Уже потом, на допросе, этот мудак заявил, что решил сделать её рот пошире, чтобы она могла повторить. Повторить те свои оскорбления.

А тогда, сидя в туалете, я просто завыла. Ая ничего плохого им не говорила. Она извинялась за прилетевший мяч. И она не знала, что им наговорила я, она не видела моих губ, была за моей спиной. Я так подставила её.

Родители долго ещё успокаивали меня той ночью. А я не могла дождаться утра. Найти Аю и просить прощения.

Она сидела на скамейке у своего подъезда, почёсывая ногу, укушенную комаром. Её мама следила за ней с балкона третьего этажа. Я замедлила шаг — страшно. Ая увидела меня. И понеслась навстречу. Не успела я охнуть, как она крепко обняла меня и так привычно замычала. Я повторяла ей «прости меня, прости». Она видела мои губы.

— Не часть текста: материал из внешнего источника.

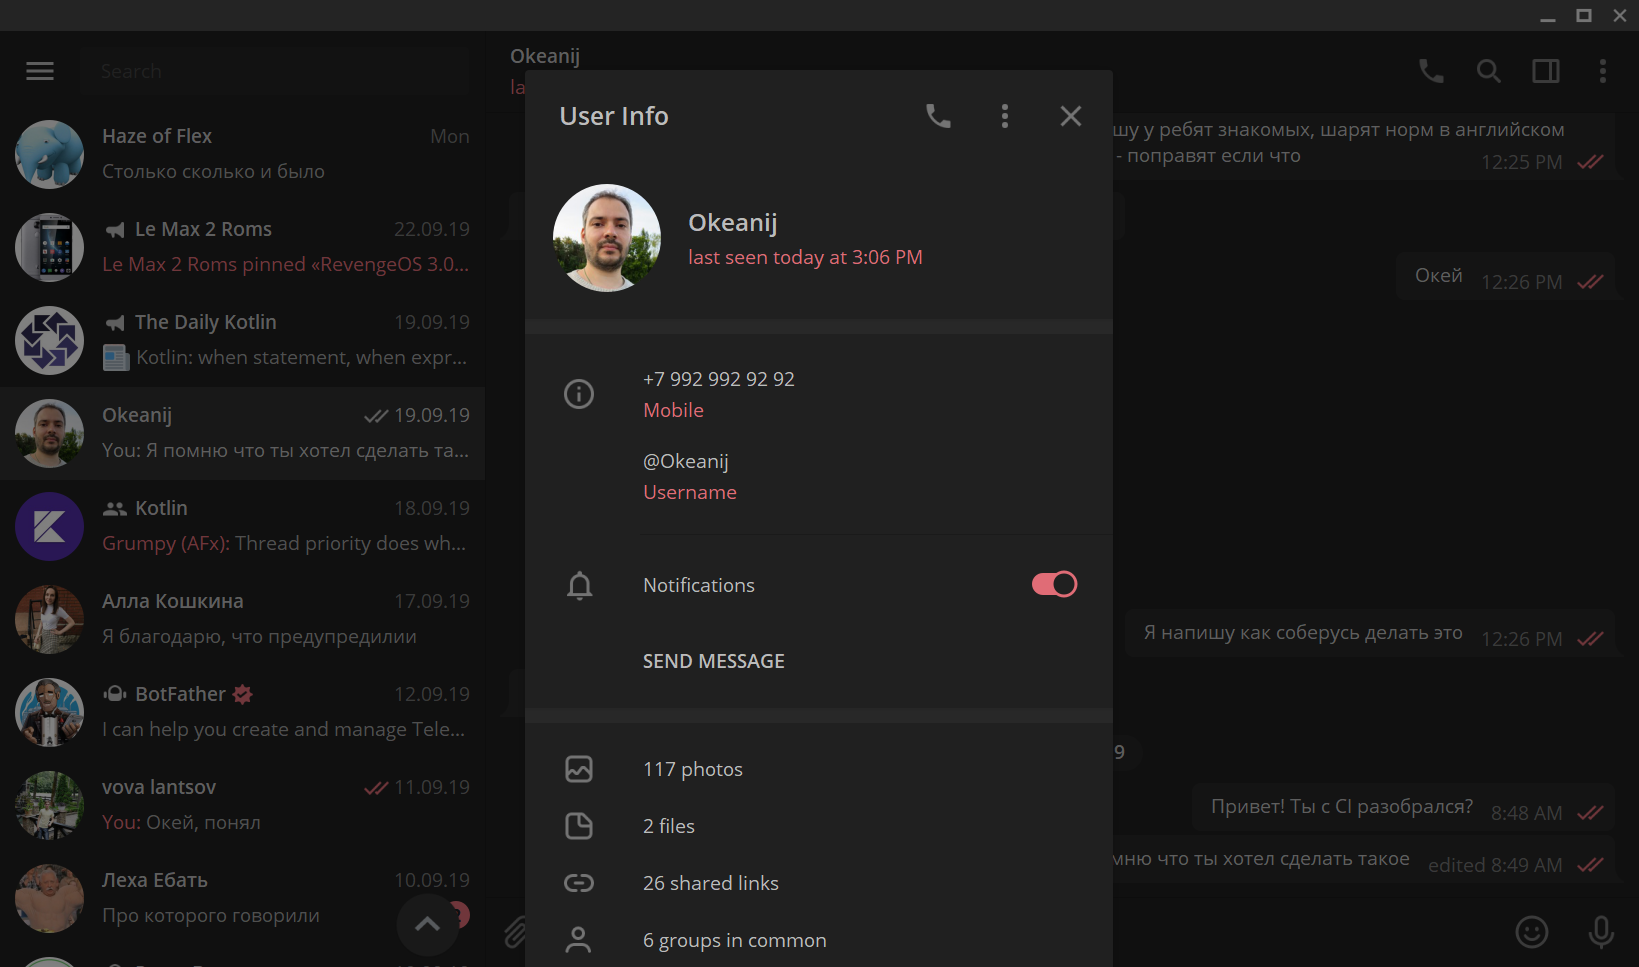Open the 117 photos section
This screenshot has width=1639, height=967.
point(692,769)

Мы вернулись и уселись на скамейку. Ая протянула мне чупа-чупс. Я замотала головой. Повязки не было. Я всё смотрела на жуткий порез на её лице. Видно было белеющие следы швов.

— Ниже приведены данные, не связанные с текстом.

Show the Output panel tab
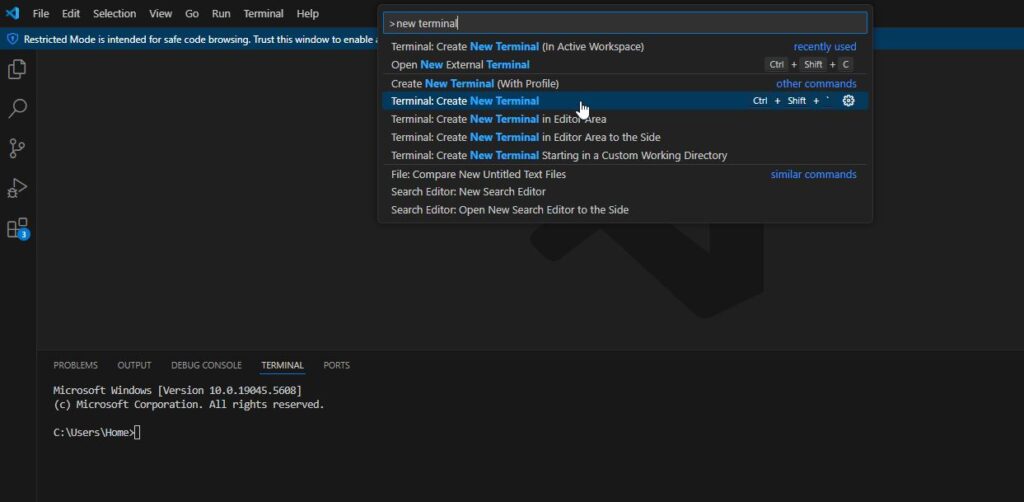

Рыжая нахмурилась конопатым лобиком. Подёргала меня за рукав и протянула руку, как будто приглашая посоревноваться в армреслинге. Я протянула свою.

Это значило «мир».

Семья Аи уехала вскоре. Мне очень её не хватало. Да не только мне. Она и правда была классной девчонкой. А я ещё долгое время чувствовала свою вину, несмотря на её прощение. Я и не знаю, до конца ли она поняла, в чём моя вина перед ней.

Около восьми лет назад смотрела документалку о жизни глухонемых.

И увидела там девушку, огненную и конопатую. Высокую и стройную. С мужем и сыном. Счастливую. Я так рада за неё. Почему-то я сразу поняла, что это она, Ая. А белёсый шрам на лице, которого она абсолютно не стеснялась, подтвердил мои догадки.

Та ошибка научила меня думать, прежде чем говорить. Невзирая на эмоции. Невзирая ни на что. Сначала думать. Научила не делать так, чтобы страдали другие. Не подставлять.

И маленькая добрая девочка, с рыжими волосами и открытой мычащей улыбкой научила меня прощать.